■ **What to work on**: Please copy out the full listing that follows exactly; no picture belongs in the copy.

■ **Provided records**:
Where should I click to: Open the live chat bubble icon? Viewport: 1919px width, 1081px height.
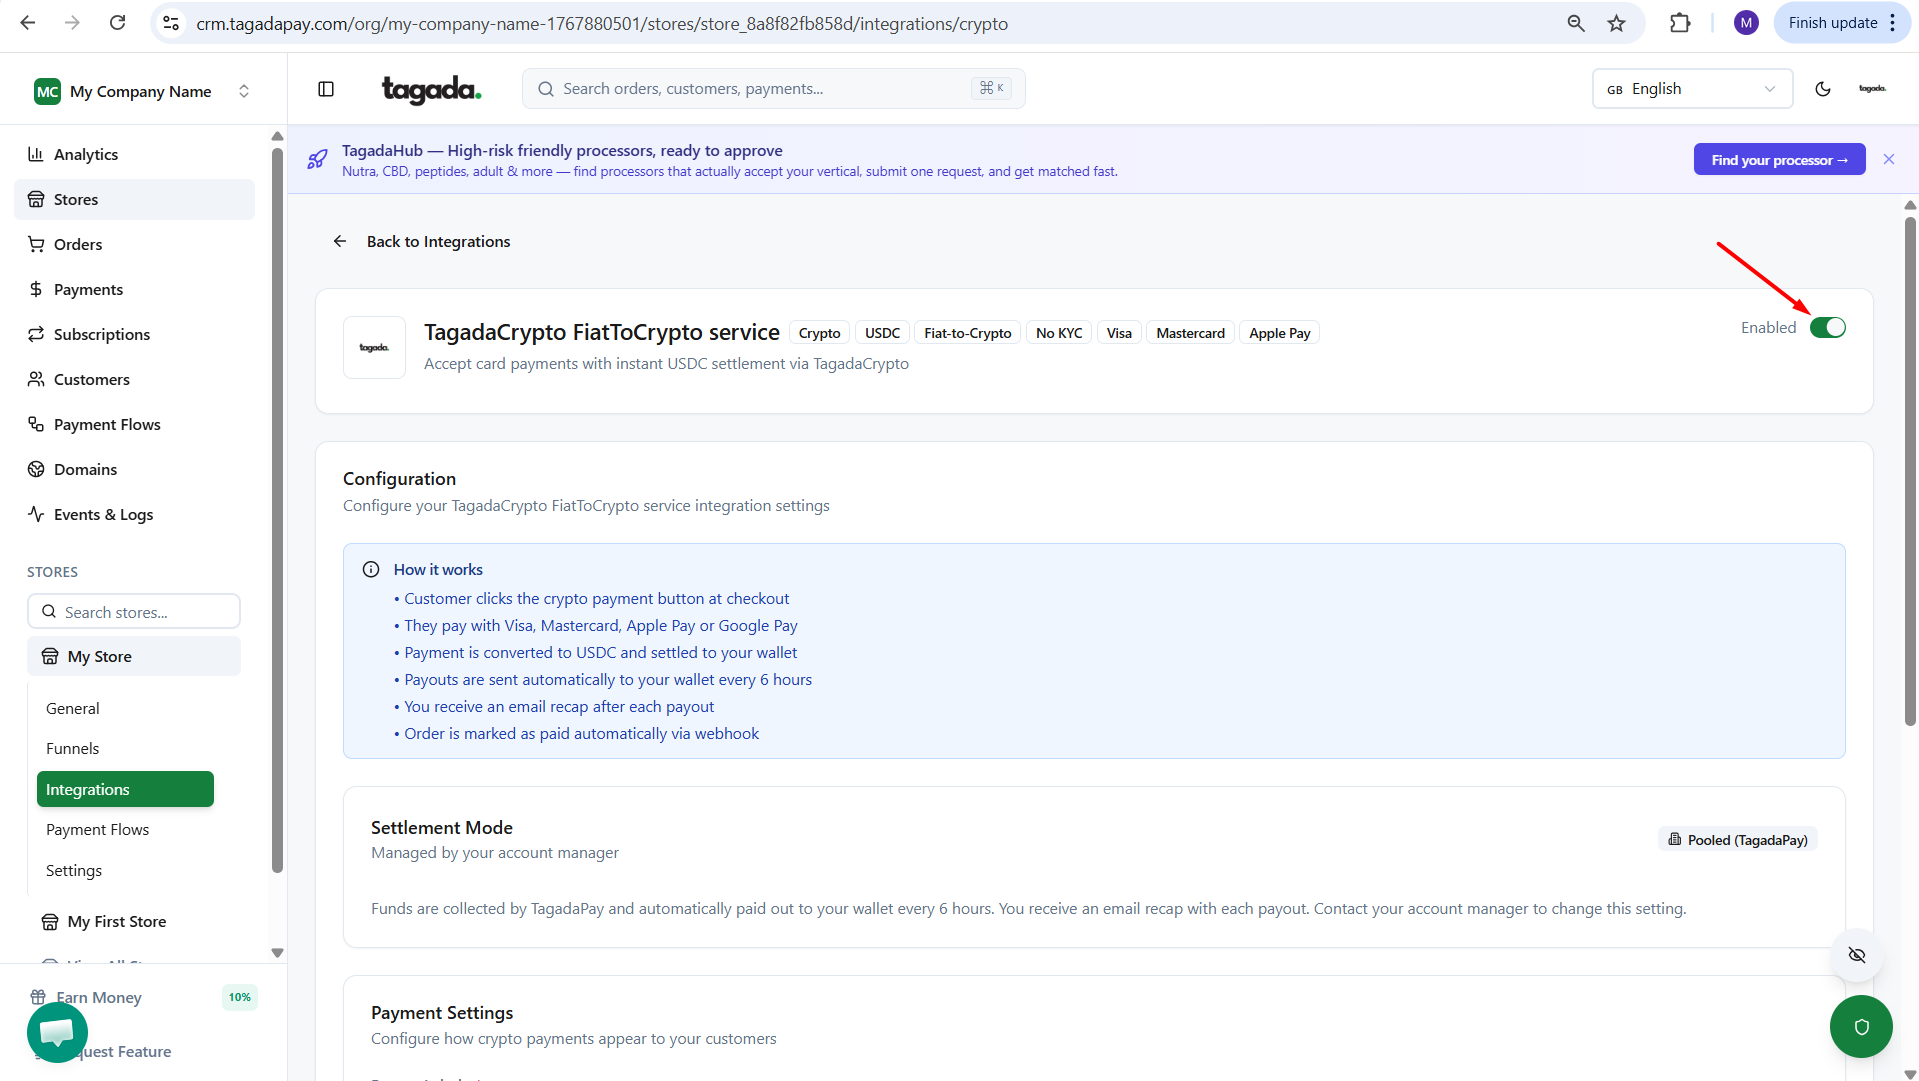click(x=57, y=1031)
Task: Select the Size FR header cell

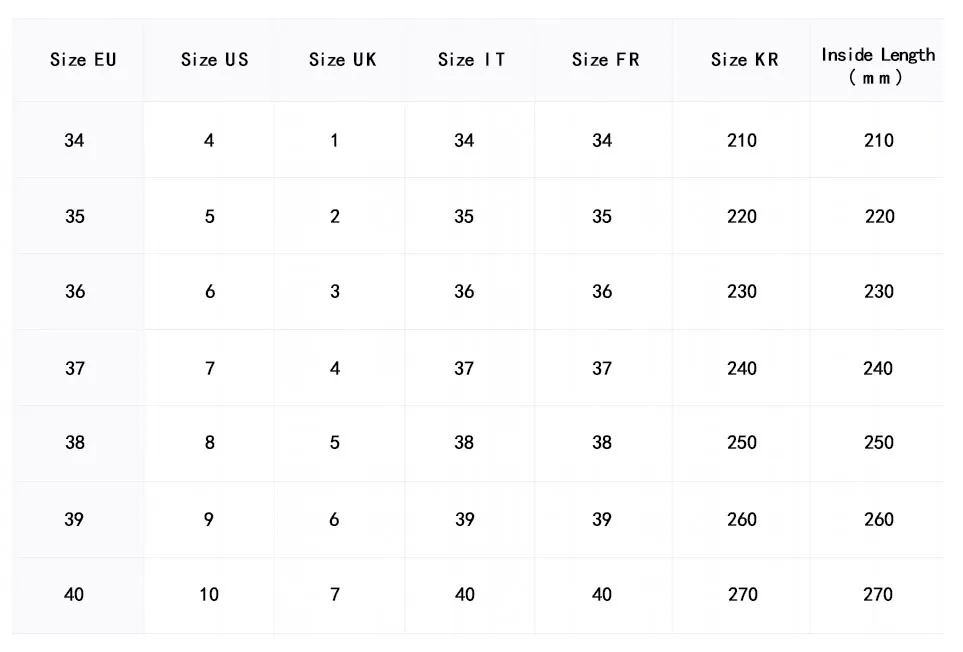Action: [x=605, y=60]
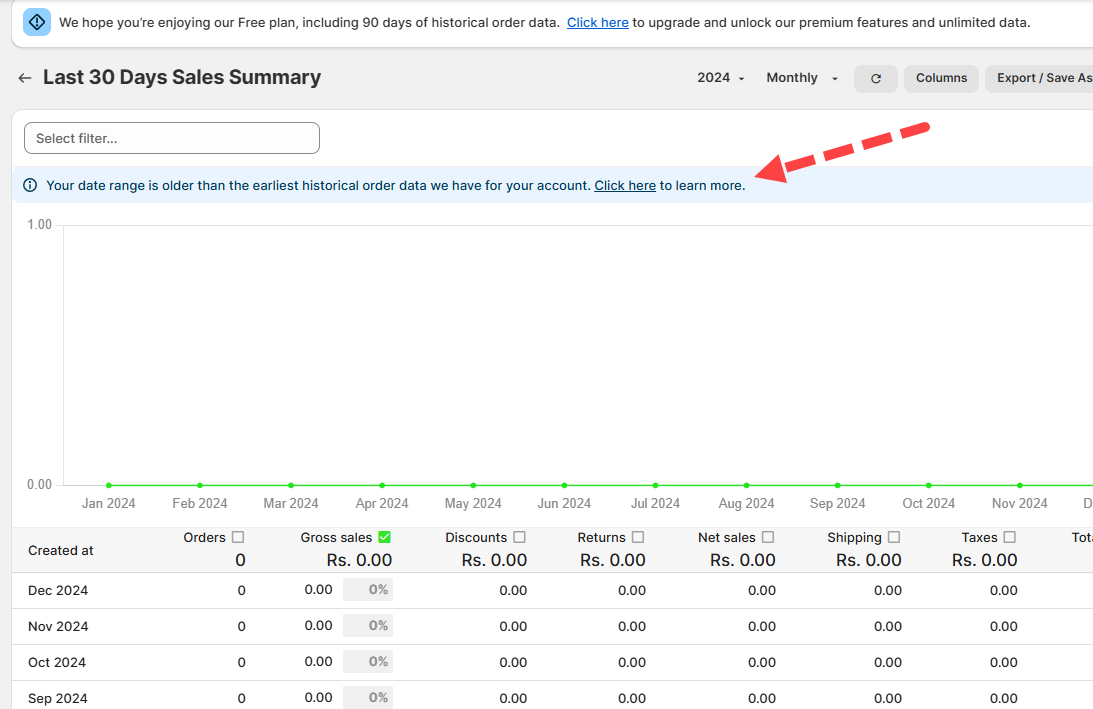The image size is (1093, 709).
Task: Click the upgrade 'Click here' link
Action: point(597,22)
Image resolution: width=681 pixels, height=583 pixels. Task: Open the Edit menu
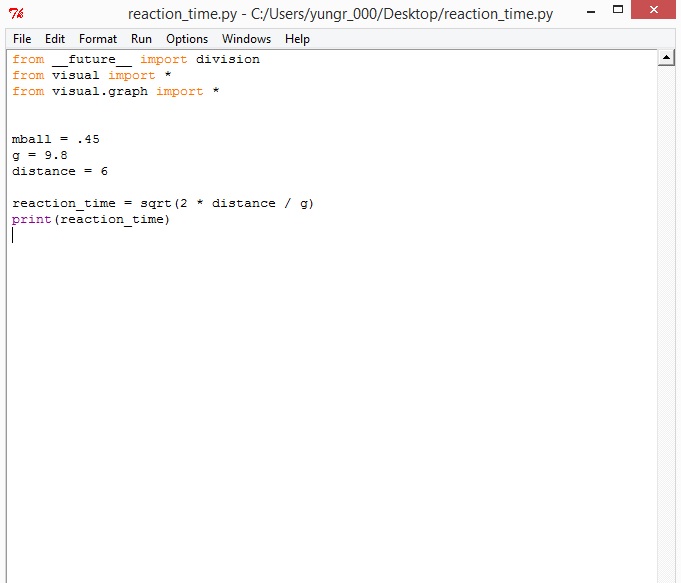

■ **Reply to the task**:
Where should I click to: Open the live chat bubble icon? Viewport: 1919px width, 1081px height.
click(x=57, y=1031)
Task: Select the Size FR header cell

Action: [x=605, y=60]
The image size is (1093, 709).
Task: Click the upgrade 'Click here' link
Action: point(597,22)
Image resolution: width=681 pixels, height=583 pixels. Task: Open the Edit menu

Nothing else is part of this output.